Encore une adaptation d’un bestseller de « bitlit ». Après le couple humaine /vampire (Twilight), la romance sorcière / humain (Sublimes créatures), voici donc l’histoire d’amour fille vivante / zombie !  Et ça passe plutôt bien… Avis pas piqué des vers ici.

affiche Warm Bodies FR

CRITIQUE

Zombie Love

Romeo et Romero. Warm Bodies revisite astucieusement Roméo et Juliette de Shakespeare . Il s’agit d’une romance contrariée. Les héros sont jeunes et s’appellent « R » (il a oublié le reste de son prénom, mais savons que ce n’est pas Robert) et Julie (tte)… Le film fait aussi un énorme clin d’oeil à la célébrissieme scène du balcon.
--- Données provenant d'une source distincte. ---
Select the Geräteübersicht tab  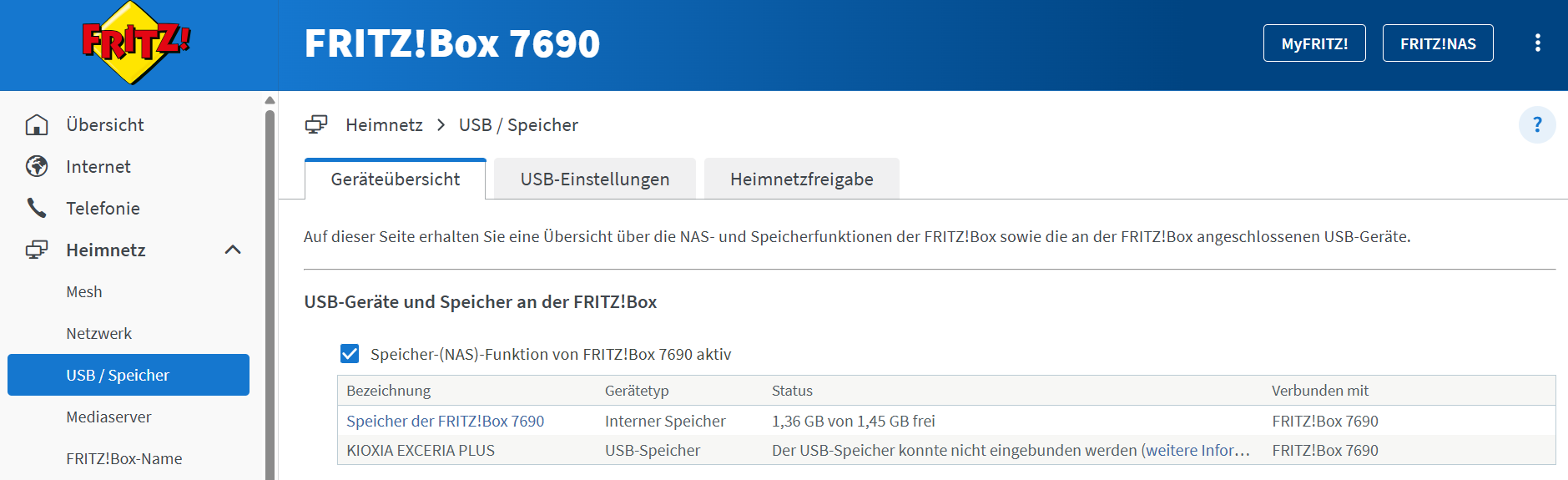(x=395, y=179)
Et le héros prend l’apparence de la vie pour sauver sa belle; Mais le scénration ne plaigie pas pour autant l’œuvre du grand Will. Exit le drame (on sourit beaucoup dans Warm Bodies) et la fin est tout autre.

La morale du film dans tout cela ? Elle mettra tout le monde d’accord : »Love makes us human », « L’amour nous rend humain ». Oui, c’est mignon, oui, c’est du déjà vu…

Des répliques qui tuent et des acteurs à croquer !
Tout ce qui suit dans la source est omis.